In einigen Archiven ist der Bestand klein, in Slowenien z. B. hat man uns die 16 gefundenen Seiten über Künstler*innen auf einem USB-Stick zugeschickt – es handelt sich um Akten über die NSK (Neue Slowenische Kunst). In Rumänien haben wir uns auf die Expertise von Mădălina Brașoveanu verlassen, die dort bereits seit vielen Jahren die kunsthistorische Forschung in den Archiven betreibt. Über die Situation in Bulgarien haben wir uns mit Hristo Hristov unterhalten, dessen Forschung politisch nicht willkommen ist, er wurde mehrfach bedroht.

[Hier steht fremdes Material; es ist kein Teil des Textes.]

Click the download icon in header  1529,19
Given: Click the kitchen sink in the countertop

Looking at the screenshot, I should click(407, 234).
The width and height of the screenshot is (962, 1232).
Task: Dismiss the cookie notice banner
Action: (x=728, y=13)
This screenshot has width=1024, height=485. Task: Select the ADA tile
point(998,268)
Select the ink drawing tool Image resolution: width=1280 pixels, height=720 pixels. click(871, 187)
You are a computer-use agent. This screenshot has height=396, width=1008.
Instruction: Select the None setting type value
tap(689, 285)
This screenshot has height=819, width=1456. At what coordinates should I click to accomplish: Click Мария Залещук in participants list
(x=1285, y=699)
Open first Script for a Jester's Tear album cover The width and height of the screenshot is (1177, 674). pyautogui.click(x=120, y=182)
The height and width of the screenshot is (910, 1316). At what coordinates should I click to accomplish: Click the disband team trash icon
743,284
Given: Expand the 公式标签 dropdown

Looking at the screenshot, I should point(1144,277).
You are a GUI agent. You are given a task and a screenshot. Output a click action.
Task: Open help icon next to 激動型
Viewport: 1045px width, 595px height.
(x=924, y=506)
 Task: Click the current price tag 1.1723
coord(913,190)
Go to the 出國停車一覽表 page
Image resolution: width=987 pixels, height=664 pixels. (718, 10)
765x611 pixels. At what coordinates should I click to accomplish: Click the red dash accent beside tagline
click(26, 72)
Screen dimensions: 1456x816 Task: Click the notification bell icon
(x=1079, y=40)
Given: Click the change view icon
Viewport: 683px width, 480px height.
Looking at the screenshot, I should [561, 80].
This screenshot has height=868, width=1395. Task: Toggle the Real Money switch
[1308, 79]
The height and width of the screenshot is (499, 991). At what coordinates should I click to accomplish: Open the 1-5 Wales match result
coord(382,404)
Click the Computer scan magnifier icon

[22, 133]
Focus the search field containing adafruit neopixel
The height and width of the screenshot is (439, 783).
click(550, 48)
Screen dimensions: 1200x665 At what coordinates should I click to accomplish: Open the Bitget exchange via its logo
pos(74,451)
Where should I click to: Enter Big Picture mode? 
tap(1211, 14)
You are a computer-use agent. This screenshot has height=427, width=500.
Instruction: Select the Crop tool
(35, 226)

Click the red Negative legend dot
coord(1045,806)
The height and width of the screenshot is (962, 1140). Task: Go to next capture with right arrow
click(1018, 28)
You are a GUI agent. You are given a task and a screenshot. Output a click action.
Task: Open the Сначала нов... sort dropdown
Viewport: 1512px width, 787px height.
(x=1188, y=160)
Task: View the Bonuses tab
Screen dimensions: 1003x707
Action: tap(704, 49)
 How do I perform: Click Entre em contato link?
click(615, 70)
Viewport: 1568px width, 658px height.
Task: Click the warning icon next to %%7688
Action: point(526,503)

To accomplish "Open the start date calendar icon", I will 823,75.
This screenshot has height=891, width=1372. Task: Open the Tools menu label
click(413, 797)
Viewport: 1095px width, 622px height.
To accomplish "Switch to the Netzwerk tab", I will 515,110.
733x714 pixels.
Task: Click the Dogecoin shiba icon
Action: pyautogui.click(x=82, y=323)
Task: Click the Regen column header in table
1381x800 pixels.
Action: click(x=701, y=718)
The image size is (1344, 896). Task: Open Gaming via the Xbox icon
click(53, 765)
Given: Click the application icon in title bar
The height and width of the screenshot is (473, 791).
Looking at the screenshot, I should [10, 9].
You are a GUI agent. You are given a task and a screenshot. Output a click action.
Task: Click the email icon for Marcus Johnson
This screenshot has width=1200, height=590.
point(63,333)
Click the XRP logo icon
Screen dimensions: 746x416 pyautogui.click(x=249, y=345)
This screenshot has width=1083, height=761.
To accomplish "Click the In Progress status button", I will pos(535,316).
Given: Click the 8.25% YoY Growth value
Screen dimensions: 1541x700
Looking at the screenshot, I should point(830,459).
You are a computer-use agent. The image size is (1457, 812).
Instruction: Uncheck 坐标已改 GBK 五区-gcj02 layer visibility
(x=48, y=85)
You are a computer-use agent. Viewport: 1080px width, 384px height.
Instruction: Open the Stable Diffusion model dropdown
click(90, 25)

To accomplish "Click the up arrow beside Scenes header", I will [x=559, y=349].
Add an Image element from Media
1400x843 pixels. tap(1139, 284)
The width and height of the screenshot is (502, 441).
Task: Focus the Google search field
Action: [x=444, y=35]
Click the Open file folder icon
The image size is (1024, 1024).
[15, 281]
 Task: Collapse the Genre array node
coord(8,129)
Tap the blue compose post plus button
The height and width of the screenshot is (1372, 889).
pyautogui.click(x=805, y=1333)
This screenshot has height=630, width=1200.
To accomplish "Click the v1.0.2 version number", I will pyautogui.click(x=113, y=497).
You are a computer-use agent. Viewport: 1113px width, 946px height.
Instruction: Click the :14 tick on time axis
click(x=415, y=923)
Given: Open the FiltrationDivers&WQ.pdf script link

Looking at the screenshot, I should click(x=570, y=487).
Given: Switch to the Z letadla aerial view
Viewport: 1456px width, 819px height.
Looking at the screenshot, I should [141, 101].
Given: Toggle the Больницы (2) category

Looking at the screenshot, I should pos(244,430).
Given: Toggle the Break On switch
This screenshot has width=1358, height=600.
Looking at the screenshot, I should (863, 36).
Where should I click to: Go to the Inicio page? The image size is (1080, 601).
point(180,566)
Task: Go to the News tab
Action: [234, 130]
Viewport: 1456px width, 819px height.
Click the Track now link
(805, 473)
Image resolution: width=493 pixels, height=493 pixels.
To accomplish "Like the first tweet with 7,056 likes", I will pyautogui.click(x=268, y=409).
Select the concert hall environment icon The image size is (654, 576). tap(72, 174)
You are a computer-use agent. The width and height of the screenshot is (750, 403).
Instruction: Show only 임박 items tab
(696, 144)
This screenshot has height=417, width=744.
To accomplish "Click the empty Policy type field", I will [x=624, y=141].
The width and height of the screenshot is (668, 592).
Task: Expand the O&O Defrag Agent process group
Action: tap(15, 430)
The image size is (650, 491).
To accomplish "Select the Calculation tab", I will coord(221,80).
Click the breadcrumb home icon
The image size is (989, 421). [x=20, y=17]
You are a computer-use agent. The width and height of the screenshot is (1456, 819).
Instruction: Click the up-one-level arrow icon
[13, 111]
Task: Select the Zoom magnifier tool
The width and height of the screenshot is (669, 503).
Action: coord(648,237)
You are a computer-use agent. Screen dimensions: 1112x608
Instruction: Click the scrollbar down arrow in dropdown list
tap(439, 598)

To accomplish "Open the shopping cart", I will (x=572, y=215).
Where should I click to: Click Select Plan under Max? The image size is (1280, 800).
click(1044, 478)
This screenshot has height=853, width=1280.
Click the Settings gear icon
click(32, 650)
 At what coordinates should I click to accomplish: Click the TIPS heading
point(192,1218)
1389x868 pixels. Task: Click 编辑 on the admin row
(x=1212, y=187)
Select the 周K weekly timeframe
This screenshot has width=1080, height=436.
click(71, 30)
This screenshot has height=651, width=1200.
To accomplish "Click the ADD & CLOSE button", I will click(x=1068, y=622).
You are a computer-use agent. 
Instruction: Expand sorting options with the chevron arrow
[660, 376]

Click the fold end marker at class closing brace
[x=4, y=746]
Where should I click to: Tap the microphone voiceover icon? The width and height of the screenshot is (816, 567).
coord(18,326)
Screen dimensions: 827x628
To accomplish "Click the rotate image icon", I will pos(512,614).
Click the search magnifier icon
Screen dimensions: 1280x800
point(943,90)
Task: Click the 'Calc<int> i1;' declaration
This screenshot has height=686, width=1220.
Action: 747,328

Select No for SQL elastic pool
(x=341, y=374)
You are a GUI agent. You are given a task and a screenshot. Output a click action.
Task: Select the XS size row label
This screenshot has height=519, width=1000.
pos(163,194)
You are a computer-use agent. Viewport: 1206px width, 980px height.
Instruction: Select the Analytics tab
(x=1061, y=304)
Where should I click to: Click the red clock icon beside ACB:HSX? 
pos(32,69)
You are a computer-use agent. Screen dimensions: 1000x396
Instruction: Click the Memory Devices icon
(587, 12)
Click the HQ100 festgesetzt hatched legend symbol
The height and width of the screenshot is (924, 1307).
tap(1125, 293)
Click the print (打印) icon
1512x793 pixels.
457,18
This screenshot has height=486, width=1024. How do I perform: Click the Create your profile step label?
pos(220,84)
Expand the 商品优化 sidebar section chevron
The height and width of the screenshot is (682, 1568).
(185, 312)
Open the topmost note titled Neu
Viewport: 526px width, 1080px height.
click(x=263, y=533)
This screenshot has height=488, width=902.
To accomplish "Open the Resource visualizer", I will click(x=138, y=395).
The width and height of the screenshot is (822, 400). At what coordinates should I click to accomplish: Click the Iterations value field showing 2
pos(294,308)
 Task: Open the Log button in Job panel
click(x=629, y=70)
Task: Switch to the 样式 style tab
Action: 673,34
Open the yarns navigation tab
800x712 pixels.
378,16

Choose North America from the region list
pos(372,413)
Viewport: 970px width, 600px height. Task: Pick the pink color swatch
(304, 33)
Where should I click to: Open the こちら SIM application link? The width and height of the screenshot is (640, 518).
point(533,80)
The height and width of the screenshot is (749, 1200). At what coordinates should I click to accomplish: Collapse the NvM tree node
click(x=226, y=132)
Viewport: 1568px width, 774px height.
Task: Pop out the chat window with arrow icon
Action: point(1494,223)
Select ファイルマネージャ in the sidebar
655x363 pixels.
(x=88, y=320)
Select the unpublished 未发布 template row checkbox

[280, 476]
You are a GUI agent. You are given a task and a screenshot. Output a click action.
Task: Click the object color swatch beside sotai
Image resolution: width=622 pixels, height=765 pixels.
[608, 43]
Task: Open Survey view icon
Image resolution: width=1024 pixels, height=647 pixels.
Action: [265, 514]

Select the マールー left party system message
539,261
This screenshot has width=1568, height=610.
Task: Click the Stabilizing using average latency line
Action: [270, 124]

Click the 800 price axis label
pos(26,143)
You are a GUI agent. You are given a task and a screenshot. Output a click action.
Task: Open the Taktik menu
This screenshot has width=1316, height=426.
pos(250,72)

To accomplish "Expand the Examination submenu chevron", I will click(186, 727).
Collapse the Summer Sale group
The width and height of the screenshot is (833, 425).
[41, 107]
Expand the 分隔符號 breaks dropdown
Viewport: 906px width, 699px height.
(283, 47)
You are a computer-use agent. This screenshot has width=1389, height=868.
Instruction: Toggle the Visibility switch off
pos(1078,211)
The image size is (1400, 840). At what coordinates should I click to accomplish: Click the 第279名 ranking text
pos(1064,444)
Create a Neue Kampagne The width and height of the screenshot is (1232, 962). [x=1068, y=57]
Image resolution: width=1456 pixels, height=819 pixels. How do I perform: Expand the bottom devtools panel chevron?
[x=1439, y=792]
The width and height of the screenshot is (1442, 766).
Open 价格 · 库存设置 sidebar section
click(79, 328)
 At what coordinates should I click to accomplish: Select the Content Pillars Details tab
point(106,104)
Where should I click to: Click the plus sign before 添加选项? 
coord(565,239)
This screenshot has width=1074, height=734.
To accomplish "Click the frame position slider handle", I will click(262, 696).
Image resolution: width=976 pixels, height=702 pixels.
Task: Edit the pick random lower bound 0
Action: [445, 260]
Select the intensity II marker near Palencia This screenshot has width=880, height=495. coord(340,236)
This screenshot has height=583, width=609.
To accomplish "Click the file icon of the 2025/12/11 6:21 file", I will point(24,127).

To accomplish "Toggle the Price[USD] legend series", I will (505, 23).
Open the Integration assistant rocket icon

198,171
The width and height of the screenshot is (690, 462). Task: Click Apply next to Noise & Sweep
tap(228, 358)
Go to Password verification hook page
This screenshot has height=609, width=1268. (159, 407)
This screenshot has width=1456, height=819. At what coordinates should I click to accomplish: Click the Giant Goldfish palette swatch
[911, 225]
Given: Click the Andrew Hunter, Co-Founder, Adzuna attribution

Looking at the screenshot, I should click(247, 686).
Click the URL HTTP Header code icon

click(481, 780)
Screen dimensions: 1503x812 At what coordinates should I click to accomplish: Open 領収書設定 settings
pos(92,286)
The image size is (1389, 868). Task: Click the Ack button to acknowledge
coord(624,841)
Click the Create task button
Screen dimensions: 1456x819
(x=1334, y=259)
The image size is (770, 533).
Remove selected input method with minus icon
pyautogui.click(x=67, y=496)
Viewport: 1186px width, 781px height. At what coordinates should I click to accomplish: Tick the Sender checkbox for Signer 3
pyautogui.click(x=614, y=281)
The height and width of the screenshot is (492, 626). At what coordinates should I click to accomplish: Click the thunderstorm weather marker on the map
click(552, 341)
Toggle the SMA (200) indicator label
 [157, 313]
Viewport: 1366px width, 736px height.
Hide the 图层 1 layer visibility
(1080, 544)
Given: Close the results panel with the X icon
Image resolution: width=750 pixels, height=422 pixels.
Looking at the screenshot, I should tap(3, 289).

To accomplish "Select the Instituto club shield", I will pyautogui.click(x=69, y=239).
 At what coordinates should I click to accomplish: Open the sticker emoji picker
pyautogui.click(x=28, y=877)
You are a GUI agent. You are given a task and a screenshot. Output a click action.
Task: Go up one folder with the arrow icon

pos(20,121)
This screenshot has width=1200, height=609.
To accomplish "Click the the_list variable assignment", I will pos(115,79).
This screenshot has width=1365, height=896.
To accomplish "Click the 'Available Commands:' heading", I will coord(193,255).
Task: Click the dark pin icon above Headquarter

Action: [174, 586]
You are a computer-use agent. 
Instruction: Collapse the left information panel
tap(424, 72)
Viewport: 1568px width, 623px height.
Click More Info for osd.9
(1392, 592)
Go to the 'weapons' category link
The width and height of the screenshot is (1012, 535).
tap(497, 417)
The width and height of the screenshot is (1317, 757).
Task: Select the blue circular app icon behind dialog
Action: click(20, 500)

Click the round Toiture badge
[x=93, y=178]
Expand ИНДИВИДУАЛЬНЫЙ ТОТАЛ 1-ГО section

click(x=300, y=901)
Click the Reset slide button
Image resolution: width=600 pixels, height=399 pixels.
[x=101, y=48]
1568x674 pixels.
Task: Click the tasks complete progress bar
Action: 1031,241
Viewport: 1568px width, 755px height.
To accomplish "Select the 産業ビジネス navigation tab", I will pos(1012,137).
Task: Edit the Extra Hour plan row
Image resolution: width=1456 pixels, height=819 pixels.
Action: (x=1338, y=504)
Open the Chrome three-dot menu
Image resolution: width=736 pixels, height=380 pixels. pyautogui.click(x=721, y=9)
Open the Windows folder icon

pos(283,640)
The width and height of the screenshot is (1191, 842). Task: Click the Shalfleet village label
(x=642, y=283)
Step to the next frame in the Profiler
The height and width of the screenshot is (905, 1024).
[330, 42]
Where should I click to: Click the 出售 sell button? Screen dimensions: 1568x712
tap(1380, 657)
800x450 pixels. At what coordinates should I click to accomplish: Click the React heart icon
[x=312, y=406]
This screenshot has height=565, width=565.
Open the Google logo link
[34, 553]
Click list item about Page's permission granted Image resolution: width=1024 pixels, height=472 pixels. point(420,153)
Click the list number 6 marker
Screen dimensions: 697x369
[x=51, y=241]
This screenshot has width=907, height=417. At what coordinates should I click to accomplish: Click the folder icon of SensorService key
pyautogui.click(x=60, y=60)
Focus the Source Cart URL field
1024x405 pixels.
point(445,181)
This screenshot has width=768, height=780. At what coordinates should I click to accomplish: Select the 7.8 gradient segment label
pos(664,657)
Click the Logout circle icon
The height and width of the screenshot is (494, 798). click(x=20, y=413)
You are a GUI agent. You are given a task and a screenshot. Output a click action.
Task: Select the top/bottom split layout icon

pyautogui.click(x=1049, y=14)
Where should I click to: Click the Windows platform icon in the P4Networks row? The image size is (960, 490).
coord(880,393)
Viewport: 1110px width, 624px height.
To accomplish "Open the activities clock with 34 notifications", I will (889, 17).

Präsentieren Sie in der Ausstellung neue Fundstücke bzw. Materialien?
Sylvia Sasse:
Wir zeigen in der Ausstellung sowohl Dokumente, die überhaupt noch nie bzw. noch nie in einem solchen transnationalen Zu­sammenhang gezeigt worden sind. Dazu gehören einerseits Akten, z. B. die Stasidokumentation der Losungsaktion Das Schweigen von Clara Mosch wird unterbewertet, die die Stasi erst 1984, vier Jahre, nachdem die Losung auf die Straße aufgemalt worden war, gefunden und forensisch dokumentiert hat.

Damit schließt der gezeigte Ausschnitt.